§ To do:
Return each entry below without any alteration.
+===+
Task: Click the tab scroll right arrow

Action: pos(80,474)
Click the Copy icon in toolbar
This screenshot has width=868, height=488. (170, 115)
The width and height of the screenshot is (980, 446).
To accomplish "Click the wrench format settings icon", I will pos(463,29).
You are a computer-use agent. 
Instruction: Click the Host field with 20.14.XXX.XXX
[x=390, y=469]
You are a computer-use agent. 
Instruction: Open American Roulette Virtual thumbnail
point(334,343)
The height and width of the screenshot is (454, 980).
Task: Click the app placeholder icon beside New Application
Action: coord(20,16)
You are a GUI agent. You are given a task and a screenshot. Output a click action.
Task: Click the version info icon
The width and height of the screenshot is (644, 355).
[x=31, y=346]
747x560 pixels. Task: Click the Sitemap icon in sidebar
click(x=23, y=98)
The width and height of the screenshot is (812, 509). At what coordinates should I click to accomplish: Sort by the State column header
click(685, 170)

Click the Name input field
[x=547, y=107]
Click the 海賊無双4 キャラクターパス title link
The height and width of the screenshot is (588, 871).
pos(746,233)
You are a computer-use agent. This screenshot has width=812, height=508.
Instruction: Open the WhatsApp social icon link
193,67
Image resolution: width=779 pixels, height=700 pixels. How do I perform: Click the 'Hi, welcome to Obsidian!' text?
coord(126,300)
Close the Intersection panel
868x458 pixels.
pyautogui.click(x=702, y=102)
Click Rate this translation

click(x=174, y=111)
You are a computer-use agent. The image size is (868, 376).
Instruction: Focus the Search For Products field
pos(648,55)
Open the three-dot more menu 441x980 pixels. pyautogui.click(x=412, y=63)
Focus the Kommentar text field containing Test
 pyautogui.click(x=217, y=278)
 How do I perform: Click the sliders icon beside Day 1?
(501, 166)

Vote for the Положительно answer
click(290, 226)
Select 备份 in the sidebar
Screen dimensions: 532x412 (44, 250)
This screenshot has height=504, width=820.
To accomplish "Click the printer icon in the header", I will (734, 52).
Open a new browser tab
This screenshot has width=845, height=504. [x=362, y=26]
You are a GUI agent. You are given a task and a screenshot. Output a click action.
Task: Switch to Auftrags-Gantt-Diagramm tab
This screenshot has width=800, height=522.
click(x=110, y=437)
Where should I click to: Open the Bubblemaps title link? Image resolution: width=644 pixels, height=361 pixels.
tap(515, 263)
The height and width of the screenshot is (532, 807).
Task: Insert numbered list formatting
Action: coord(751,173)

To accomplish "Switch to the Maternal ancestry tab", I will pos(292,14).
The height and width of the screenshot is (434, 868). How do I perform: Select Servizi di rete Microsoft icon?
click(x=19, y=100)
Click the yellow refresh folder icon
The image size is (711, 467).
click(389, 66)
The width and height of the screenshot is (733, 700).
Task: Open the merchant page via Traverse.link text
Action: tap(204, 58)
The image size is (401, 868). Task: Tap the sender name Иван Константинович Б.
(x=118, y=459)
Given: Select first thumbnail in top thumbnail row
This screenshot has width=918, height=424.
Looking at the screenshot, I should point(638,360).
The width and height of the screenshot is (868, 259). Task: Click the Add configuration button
+===+
§ Reply:
Task: Click the tab scroll right arrow

Action: pos(80,474)
Click the Copy icon in toolbar
This screenshot has width=868, height=488. (170, 115)
The width and height of the screenshot is (980, 446).
To accomplish "Click the wrench format settings icon", I will pos(463,29).
You are a computer-use agent. 
Instruction: Click the Host field with 20.14.XXX.XXX
[x=390, y=469]
You are a computer-use agent. 
Instruction: Open American Roulette Virtual thumbnail
point(334,343)
The height and width of the screenshot is (454, 980).
Task: Click the app placeholder icon beside New Application
Action: coord(20,16)
You are a GUI agent. You are given a task and a screenshot. Output a click action.
Task: Click the version info icon
The width and height of the screenshot is (644, 355).
[x=31, y=346]
747x560 pixels. Task: Click the Sitemap icon in sidebar
click(x=23, y=98)
The width and height of the screenshot is (812, 509). At what coordinates should I click to accomplish: Sort by the State column header
click(685, 170)

Click the Name input field
[x=547, y=107]
Click the 海賊無双4 キャラクターパス title link
The height and width of the screenshot is (588, 871).
pos(746,233)
You are a computer-use agent. This screenshot has width=812, height=508.
Instruction: Open the WhatsApp social icon link
193,67
Image resolution: width=779 pixels, height=700 pixels. How do I perform: Click the 'Hi, welcome to Obsidian!' text?
coord(126,300)
Close the Intersection panel
868x458 pixels.
pyautogui.click(x=702, y=102)
Click Rate this translation

click(x=174, y=111)
You are a computer-use agent. The image size is (868, 376).
Instruction: Focus the Search For Products field
pos(648,55)
Open the three-dot more menu 441x980 pixels. pyautogui.click(x=412, y=63)
Focus the Kommentar text field containing Test
 pyautogui.click(x=217, y=278)
 How do I perform: Click the sliders icon beside Day 1?
(501, 166)

Vote for the Положительно answer
click(290, 226)
Select 备份 in the sidebar
Screen dimensions: 532x412 (44, 250)
This screenshot has height=504, width=820.
To accomplish "Click the printer icon in the header", I will (734, 52).
Open a new browser tab
This screenshot has width=845, height=504. [x=362, y=26]
You are a GUI agent. You are given a task and a screenshot. Output a click action.
Task: Switch to Auftrags-Gantt-Diagramm tab
This screenshot has width=800, height=522.
click(x=110, y=437)
Where should I click to: Open the Bubblemaps title link? Image resolution: width=644 pixels, height=361 pixels.
tap(515, 263)
The height and width of the screenshot is (532, 807).
Task: Insert numbered list formatting
Action: coord(751,173)

To accomplish "Switch to the Maternal ancestry tab", I will pos(292,14).
The height and width of the screenshot is (434, 868). How do I perform: Select Servizi di rete Microsoft icon?
click(x=19, y=100)
Click the yellow refresh folder icon
The image size is (711, 467).
click(389, 66)
The width and height of the screenshot is (733, 700).
Task: Open the merchant page via Traverse.link text
Action: tap(204, 58)
The image size is (401, 868). Task: Tap the sender name Иван Константинович Б.
(x=118, y=459)
Given: Select first thumbnail in top thumbnail row
This screenshot has width=918, height=424.
Looking at the screenshot, I should point(638,360).
The width and height of the screenshot is (868, 259). Task: Click the Add configuration button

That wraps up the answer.